Re: speeding rbd object/diff map building - osd side

Jason Dillaman <jdillama@xxxxxxxxxx> · Wed, 3 Apr 2019 15:49:41 -0400

On Wed, Apr 3, 2019 at 9:59 AM Maged Mokhtar <mmokhtar@xxxxxxxxxxx> wrote:
>
>
>
> On 03/04/2019 14:47, Jason Dillaman wrote:
> > On Tue, Apr 2, 2019 at 7:11 PM Maged Mokhtar <mmokhtar@xxxxxxxxxxx> wrote:
> >>
> >>
> >> Hi all,
> >>
> >> would it be useful when building/re-building rbd object map as well as
> >> snap diff map to have osd side processing multiple objects instead of
> >> having to test 1 object at a time which is very slow.
> >
>
> > Technically, it tests up to "rbd_concurrent_management_ops" (defaults
> > to 10) objects at a time.
> >
>
> Yes but it is still counted as a separate client iop, for example if
> your cluster can do 50K iops, a 1TB rbd image has 250K objects so will
> take 5 sec to iterate over, a 10TB will need 50 sec assuming no other load.
>
> >> One approach to speed things would be to extend the pgnls operation
> >> filter to accept an object prefix + ability to access a snap context,
> >> currently the filter interface only supports xattr.
> >
> > Searching potentially hundreds of millions of objects on the OSDs to
> > find a very small percentage of related RBD data objects doesn't seem
> > too efficient to me at first glance. You also wouldn't necessarily
> > want to block the OSD's PG thread searching through and filtering tons
> > of object metadata since that would impact other unrelated IO. To
> > reduce the impact, you would want to limit the listing to querying
> > some fixed amount of objects, which given the expected low percentage
> > of hits, would result in 0 or very few actual results per query.
>
> The hit percentage is the ratio of the size of image to the other images
> within the same pool, so if you have 50 images in a pool with equal
> sizes it is 2% but rocksdb will iterate keys in reverse-hash order so i
> expect they will mostly be in memory lookups. The rados iterator sends
> 1k objects at a time to pgnls so it is limited.
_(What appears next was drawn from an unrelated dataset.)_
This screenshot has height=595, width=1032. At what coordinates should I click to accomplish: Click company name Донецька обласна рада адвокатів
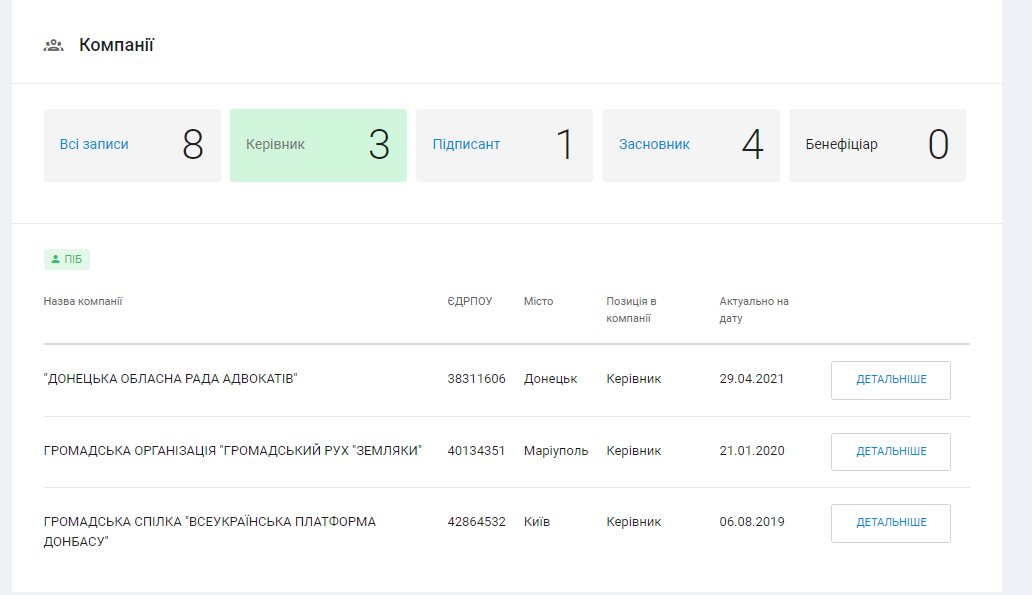(171, 379)
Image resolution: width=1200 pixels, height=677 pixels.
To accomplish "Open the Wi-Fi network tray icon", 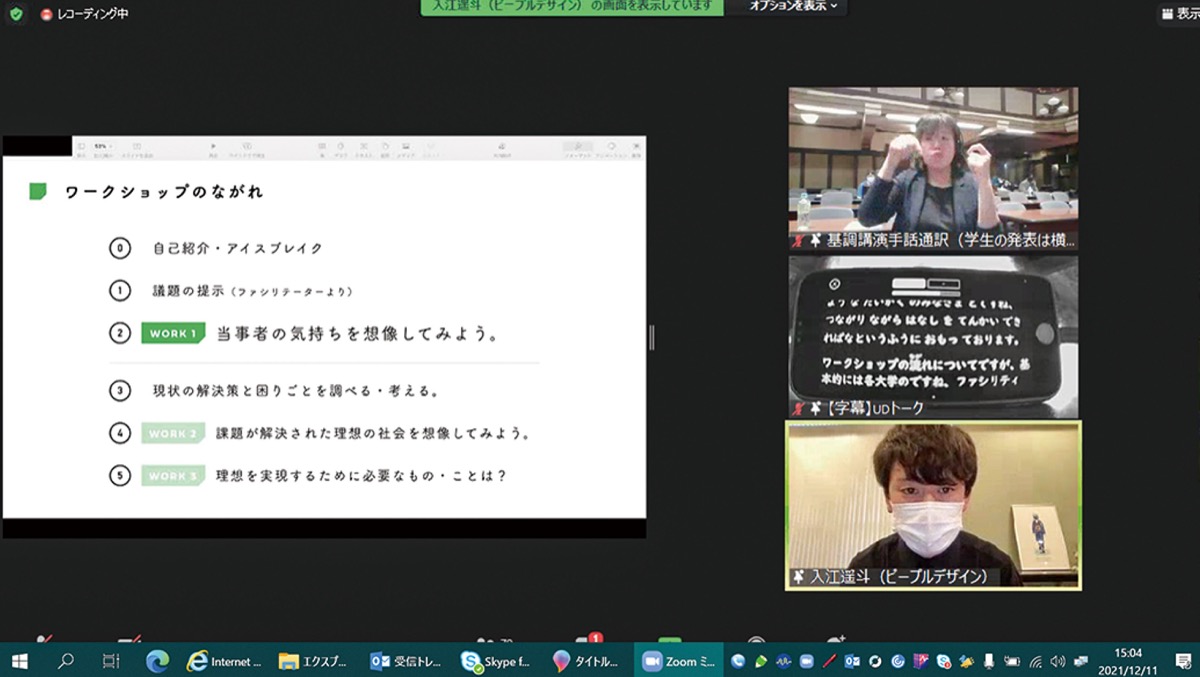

50 images is really not the "cloud" scale that Ceph is trying to
optimize against. If the iterator needed to eliminate the vast
majority of objects from its filter, your 1K object result would have
resulted in potentially hundreds of thousands of unrelated objects
being scanned, potentially polluting the various caches in-use within
the OSD. At cloud scale, would the cost of this metadata scan and
resulting massive filtering be less than a targeted object lookup when
factoring in network latency?

> Still i agree the hit ratio does not look nice, hence the second method
> proposed which does not have this problem..
>
> >> Another approach would be to add a new pg op that does hit testing, the
> >> client would pass an object prefix + a vector of object_no and optional
> >> to/from snap ids. The client would pre-assign the objects to pgs and
> >> would send say 1k objects per op at a time. Sorting the objects in
> >> reverse-hash may further speed the rocksdb lookups.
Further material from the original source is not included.